* _DIRECTION_
Below is some material. Copy out word for word the lines from the one containing "Select the 34C size cell" through the one containing "pyautogui.click(x=502, y=480)", both included, and leave out the pictures.

* _SUPPLIED DATA_
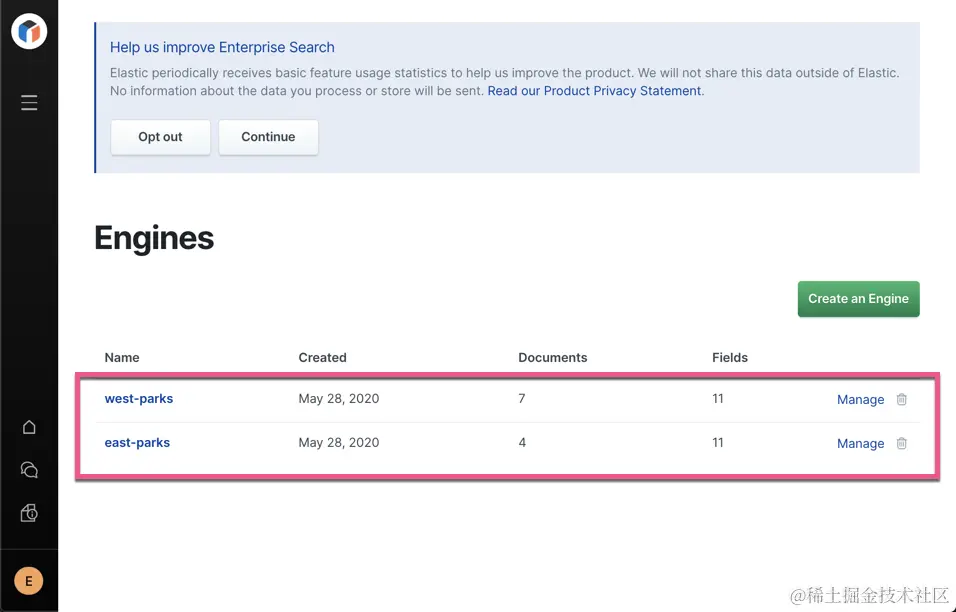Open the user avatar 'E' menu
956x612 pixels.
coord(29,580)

==

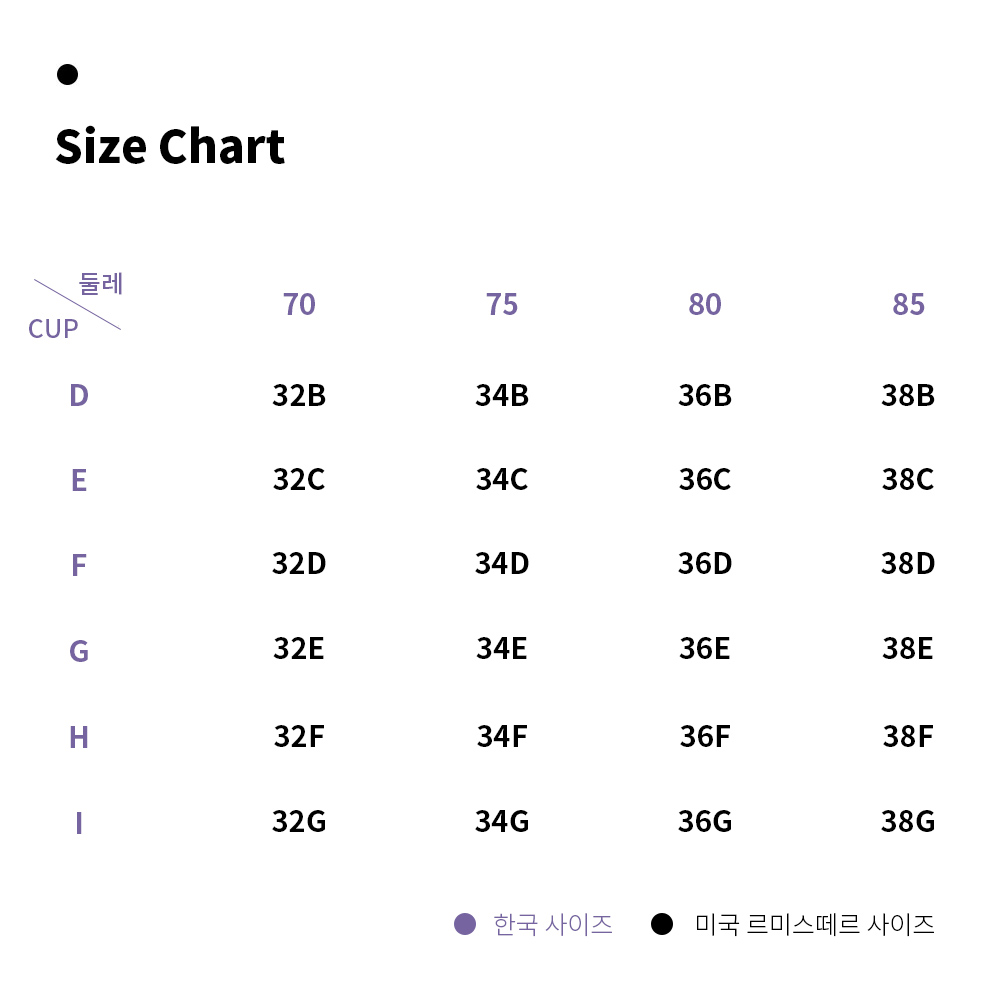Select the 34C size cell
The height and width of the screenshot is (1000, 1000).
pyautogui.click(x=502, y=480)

* _WORKED SOLUTION_
Select the 34C size cell
The height and width of the screenshot is (1000, 1000).
pyautogui.click(x=502, y=480)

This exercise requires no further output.